Collected data:
***

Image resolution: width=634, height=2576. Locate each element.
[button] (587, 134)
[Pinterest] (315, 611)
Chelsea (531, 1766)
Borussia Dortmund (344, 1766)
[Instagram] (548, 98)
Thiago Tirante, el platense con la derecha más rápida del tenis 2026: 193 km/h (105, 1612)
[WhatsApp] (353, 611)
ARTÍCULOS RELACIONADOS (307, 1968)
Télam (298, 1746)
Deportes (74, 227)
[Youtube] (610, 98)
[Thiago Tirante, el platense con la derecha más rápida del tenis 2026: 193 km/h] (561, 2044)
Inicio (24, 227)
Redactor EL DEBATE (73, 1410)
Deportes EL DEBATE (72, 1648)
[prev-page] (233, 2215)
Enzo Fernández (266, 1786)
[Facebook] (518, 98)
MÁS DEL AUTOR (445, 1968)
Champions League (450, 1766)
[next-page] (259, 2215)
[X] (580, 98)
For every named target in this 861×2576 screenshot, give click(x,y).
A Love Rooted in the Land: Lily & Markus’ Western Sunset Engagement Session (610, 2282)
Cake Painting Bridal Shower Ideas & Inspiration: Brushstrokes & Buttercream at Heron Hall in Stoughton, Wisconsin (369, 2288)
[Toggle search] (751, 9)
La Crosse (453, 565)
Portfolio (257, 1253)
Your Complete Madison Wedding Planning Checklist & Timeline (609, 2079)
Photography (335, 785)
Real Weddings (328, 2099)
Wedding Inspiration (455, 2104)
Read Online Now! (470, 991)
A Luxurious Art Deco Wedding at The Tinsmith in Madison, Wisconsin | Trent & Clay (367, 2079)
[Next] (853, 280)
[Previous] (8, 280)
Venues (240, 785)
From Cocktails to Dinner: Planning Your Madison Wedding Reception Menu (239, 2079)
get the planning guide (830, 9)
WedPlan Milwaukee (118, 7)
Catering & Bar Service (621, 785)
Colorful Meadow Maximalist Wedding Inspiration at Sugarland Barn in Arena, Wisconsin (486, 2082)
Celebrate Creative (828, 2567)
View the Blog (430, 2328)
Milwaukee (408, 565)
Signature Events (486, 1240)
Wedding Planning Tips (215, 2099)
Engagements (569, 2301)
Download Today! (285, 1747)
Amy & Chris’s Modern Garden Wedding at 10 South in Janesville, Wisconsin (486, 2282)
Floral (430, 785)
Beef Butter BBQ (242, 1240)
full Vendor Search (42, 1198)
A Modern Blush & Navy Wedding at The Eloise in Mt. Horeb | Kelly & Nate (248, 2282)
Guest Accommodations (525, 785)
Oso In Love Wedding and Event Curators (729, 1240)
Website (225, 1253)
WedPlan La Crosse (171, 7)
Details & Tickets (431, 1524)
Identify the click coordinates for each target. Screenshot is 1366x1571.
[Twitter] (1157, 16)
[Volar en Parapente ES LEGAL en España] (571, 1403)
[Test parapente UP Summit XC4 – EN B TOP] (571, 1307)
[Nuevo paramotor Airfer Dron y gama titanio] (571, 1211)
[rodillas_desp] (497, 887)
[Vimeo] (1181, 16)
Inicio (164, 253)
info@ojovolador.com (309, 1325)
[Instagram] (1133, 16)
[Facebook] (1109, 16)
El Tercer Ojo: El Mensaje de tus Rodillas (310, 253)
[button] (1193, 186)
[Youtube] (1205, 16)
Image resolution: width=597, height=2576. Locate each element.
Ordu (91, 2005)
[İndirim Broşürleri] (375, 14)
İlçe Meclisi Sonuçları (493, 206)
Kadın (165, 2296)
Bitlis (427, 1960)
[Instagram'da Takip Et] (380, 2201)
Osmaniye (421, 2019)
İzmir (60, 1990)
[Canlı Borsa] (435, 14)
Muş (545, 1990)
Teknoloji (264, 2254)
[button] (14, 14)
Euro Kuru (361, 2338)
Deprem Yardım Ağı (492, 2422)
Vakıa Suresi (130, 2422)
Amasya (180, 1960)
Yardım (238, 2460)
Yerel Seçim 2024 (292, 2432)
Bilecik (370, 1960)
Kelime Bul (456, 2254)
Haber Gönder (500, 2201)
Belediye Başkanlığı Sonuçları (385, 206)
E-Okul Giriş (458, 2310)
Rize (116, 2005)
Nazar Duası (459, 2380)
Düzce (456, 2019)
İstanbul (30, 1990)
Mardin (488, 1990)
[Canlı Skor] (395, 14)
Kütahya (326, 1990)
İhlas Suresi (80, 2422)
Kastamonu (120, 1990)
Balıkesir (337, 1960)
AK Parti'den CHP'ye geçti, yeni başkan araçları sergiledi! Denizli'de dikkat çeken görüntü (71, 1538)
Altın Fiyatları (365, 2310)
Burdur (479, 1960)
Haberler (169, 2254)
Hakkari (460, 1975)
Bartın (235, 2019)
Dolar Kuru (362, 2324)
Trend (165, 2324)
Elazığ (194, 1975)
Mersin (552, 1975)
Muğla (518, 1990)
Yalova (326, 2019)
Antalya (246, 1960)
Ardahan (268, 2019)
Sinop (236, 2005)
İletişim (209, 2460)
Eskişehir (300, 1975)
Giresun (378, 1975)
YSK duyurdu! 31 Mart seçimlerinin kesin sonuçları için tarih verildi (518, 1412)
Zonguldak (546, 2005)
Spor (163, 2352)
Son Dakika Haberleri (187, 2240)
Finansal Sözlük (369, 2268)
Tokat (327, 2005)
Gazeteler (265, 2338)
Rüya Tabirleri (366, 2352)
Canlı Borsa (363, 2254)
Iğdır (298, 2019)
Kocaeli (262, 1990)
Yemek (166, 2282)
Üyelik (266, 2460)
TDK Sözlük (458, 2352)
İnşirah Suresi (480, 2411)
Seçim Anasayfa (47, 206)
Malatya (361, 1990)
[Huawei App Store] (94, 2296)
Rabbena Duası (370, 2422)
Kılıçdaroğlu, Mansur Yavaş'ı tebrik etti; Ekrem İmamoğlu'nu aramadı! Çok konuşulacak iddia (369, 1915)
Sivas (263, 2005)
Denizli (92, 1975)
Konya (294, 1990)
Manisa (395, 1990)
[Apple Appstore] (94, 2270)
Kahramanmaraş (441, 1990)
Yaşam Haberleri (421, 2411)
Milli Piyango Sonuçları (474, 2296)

***

Directions for this task: Lines with the word "Tirante" in them are the answer; report each one from the data.

Solution to this problem:
Thiago Tirante, el platense con la derecha más rápida del tenis 2026: 193 km/h (105, 1612)
[Thiago Tirante, el platense con la derecha más rápida del tenis 2026: 193 km/h] (561, 2044)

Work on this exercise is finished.